Para uma das regiões vinícolas mais tradicionais do mundo, é um movimento que realmente marca a ameaça iminente das mudanças climáticas. Mesmo assim, existem ressalvas: os produtores só podem distribuir até 5% de seus vinhedos para essas uvas e misturar apenas 10% para qualquer engarrafamento. As novas uvas também só são permitidas em parcelas selecionadas – imóveis de primeira linha como St. Emillion e Paulliac ainda precisam usar as variedades tradicionais por enquanto. Estes vinhos continuarão a ser feitos da mesma forma, pelo que a nova decisão não vai fazer com que os preços de Bordeaux disparem tão cedo.

Felizmente, os Bordelaises já tem experiência em trabalhar com outras uvas não tradicionais fora da França.

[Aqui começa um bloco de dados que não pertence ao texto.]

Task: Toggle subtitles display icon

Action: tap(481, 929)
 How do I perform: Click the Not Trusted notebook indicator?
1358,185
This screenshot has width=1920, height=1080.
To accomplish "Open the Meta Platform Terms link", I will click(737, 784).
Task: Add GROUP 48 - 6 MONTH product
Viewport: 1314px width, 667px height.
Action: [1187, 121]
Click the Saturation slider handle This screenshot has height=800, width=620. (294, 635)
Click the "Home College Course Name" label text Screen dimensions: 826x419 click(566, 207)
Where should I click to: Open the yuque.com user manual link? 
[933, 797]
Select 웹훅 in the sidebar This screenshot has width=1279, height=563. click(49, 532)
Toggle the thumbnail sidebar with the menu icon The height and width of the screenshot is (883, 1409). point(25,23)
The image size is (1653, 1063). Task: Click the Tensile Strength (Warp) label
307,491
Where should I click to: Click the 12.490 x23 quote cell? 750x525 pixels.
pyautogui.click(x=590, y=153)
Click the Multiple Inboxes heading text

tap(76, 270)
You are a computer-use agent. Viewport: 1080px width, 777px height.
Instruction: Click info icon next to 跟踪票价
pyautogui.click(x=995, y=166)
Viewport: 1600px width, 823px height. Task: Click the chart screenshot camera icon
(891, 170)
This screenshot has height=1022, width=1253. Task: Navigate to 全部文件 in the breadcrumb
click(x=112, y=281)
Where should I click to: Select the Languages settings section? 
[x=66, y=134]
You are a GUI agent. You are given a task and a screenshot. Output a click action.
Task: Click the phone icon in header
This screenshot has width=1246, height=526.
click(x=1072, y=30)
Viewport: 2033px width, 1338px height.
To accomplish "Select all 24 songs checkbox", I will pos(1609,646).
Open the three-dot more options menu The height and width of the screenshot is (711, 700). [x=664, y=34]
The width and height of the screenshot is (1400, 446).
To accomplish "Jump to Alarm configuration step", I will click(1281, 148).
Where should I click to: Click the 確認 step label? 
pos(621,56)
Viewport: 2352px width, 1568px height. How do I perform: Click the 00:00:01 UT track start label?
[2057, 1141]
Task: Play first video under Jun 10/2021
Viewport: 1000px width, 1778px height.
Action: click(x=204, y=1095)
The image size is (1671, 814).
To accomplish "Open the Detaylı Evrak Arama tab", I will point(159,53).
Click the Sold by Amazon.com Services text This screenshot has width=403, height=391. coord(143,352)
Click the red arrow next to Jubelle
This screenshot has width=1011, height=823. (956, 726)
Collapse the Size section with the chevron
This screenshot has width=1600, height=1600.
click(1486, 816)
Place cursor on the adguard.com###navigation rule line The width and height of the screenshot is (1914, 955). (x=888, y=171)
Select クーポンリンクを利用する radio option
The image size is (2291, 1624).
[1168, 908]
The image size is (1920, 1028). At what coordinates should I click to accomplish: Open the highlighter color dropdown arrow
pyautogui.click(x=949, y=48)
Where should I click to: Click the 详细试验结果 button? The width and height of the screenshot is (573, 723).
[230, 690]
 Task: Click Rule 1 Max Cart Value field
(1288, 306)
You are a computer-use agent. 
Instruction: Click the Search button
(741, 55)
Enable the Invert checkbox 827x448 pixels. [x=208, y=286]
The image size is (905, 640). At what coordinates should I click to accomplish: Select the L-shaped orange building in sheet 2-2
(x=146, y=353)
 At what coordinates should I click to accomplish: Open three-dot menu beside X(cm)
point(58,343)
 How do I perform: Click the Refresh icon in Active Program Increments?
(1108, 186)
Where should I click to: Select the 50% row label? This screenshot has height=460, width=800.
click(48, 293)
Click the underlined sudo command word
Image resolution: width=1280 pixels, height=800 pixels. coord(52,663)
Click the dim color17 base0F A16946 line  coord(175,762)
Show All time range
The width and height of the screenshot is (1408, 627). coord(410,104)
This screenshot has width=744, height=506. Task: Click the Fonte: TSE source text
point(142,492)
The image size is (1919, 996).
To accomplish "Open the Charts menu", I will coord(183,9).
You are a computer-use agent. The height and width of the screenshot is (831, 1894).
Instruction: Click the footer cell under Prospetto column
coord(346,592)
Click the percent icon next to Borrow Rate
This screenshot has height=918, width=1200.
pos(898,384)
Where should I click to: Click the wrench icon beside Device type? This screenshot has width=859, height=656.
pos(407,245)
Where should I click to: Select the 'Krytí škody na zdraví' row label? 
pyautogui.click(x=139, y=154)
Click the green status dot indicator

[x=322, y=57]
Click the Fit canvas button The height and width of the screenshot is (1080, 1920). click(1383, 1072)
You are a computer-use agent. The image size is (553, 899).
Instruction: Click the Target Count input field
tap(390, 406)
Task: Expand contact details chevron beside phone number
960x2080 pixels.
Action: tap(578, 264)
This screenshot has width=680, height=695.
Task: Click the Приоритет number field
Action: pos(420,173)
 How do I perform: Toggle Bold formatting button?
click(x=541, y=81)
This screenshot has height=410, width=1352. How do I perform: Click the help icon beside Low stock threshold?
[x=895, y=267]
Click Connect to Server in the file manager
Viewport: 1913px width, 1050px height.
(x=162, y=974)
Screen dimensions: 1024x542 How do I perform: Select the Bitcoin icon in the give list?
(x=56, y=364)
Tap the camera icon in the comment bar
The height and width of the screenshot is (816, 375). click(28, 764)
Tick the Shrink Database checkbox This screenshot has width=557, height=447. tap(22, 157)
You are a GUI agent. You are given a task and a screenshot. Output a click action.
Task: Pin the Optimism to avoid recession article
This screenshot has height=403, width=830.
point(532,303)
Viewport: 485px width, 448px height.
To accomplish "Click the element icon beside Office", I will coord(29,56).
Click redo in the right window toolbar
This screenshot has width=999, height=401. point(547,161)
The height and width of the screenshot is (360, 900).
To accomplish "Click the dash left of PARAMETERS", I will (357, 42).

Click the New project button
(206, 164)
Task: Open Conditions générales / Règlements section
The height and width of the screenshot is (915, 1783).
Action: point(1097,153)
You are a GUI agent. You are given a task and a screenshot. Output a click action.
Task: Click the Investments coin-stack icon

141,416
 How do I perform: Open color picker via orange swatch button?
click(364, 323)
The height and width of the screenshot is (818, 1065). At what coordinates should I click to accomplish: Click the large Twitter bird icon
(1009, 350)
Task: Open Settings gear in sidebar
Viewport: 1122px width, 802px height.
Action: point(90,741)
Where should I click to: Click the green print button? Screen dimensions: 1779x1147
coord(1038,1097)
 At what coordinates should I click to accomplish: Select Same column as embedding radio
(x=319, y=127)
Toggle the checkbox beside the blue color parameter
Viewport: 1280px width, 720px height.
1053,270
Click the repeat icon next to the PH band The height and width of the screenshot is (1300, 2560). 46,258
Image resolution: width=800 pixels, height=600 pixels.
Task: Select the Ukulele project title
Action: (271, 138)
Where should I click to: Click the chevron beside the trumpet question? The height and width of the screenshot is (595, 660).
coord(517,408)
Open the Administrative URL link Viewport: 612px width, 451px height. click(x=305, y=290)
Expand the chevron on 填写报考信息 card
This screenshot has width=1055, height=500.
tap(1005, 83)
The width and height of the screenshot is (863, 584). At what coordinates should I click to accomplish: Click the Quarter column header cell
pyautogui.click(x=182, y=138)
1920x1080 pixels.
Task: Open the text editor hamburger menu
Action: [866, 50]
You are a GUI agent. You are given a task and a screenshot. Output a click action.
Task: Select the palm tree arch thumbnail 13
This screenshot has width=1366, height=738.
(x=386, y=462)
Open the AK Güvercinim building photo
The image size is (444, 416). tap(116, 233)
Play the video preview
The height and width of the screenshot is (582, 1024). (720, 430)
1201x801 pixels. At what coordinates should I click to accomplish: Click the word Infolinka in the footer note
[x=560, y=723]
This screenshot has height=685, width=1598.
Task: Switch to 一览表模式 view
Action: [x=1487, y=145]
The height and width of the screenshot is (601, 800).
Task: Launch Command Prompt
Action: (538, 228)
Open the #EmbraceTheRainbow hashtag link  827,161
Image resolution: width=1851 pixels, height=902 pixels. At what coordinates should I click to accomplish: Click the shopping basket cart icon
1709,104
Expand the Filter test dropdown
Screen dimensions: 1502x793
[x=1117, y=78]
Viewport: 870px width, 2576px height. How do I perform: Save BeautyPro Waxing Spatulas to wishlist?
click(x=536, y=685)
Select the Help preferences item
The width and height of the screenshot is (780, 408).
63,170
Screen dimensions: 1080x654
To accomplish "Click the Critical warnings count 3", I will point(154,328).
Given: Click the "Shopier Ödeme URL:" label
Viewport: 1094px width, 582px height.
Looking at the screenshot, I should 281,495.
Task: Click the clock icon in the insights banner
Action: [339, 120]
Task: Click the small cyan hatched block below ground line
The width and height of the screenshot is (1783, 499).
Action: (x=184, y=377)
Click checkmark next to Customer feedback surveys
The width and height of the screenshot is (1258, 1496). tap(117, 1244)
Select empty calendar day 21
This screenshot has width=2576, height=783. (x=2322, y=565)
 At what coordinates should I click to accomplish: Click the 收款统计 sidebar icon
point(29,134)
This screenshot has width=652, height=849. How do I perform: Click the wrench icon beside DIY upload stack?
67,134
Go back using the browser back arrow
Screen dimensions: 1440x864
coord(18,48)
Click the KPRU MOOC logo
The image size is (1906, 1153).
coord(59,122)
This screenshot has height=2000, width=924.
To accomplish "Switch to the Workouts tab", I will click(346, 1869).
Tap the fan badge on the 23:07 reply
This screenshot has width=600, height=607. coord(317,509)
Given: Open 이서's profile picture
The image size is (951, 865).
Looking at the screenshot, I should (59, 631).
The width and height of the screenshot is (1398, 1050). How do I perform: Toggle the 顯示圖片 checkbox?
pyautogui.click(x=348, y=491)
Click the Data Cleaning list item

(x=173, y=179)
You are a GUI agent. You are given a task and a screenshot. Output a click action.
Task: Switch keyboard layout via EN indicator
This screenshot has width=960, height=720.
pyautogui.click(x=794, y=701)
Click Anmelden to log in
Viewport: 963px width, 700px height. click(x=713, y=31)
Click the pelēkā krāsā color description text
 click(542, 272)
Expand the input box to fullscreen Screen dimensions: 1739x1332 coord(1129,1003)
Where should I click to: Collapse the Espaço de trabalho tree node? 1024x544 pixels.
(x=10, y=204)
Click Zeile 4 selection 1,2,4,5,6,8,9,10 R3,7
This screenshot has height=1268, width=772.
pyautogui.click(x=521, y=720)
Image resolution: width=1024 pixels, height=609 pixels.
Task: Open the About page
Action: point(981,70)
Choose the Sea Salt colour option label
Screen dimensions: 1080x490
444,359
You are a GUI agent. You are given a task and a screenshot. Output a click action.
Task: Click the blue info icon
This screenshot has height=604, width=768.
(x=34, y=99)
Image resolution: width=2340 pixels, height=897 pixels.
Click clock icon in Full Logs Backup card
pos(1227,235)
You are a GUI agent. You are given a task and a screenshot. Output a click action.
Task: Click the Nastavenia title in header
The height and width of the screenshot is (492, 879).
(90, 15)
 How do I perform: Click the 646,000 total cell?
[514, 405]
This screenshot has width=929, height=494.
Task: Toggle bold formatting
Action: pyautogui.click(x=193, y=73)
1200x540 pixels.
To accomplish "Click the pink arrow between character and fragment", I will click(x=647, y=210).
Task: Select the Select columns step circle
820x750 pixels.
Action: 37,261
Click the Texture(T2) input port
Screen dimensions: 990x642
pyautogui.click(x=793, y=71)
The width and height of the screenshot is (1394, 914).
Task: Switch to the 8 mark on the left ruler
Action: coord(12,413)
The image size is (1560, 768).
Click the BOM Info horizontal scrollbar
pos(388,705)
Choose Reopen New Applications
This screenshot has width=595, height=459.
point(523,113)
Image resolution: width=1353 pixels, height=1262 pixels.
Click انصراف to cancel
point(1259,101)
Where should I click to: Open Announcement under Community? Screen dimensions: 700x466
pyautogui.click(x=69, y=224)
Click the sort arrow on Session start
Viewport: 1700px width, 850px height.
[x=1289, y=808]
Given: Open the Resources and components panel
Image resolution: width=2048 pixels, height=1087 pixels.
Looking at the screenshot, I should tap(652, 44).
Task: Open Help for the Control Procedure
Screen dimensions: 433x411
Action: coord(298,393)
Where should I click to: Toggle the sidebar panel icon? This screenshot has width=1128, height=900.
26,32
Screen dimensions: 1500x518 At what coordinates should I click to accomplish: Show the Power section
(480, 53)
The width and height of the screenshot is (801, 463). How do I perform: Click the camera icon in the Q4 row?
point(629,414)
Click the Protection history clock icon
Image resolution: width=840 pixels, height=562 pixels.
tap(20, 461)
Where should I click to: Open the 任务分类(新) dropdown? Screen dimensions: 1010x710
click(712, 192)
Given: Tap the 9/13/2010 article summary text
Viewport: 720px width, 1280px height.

O educador de vinhos Edwin Soon explica: “Dez por cento é uma quantidade muito pequena de ‘novas’ uvas – isso não mudará o estilo, mas sim uma ferramenta de ajuste fino e proporcionará mais flexibilidade para produzir um vinho melhor.”

Durante a última década e mais, muitas casas de Bordeaux vêm ganhando muita experiência com seus investimentos na Argentina e trabalhando com o acréscimo de Syrah, Malbec e outras variedades de uva às suas misturas de “estilo Bordeaux” produzidas na Argentina. ” “Cabernet Sauvignon e Merlot permanecerão os reis”, acrescenta Mathias Camilleri, Master Sommelier e cabeça som de Ce La Vie. “Estou surpreso que algumas das uvas que escolheram não fossem francesas – como Touriga Nacional e Alvarinho, ambas de Portugal. No entanto, como sommelier, seria uma ótima maneira de começar a trazer mais interesse aos vinhos de Bordeaux. Haverá novos estilos para descobrirmos e novas histórias e sabores para compartilhar com os clientes ”, compartilha Camilleri.

Permitir mais variedades de uvas de outras partes do mundo também traz uma desvantagem menos óbvia: a homogeneização. O Master Sommelier Mathias Camilleri explica: “A inclusão de novas uvas, uma das quais é melhor identificada com Portugal (Touriga Nacional) e outra que é mais conhecida como uva branca de clima frio da Espanha (Albarino), significa que os estilos de vinho e variedades de uva estão menos vinculados à identidade regional … É como o que aconteceu com a indústria automobilística. Antigamente, era fácil identificar as origens de um carro pela forma como conduzia – fosse americano, japonês, europeu, etc. Hoje em dia, os carros são mais semelhantes do que diferentes, por isso é o emblema do carro ou a sua marca que se tornou um aspecto importante para suas vendas. Eu vejo o mesmo acontecendo com o vinho ”.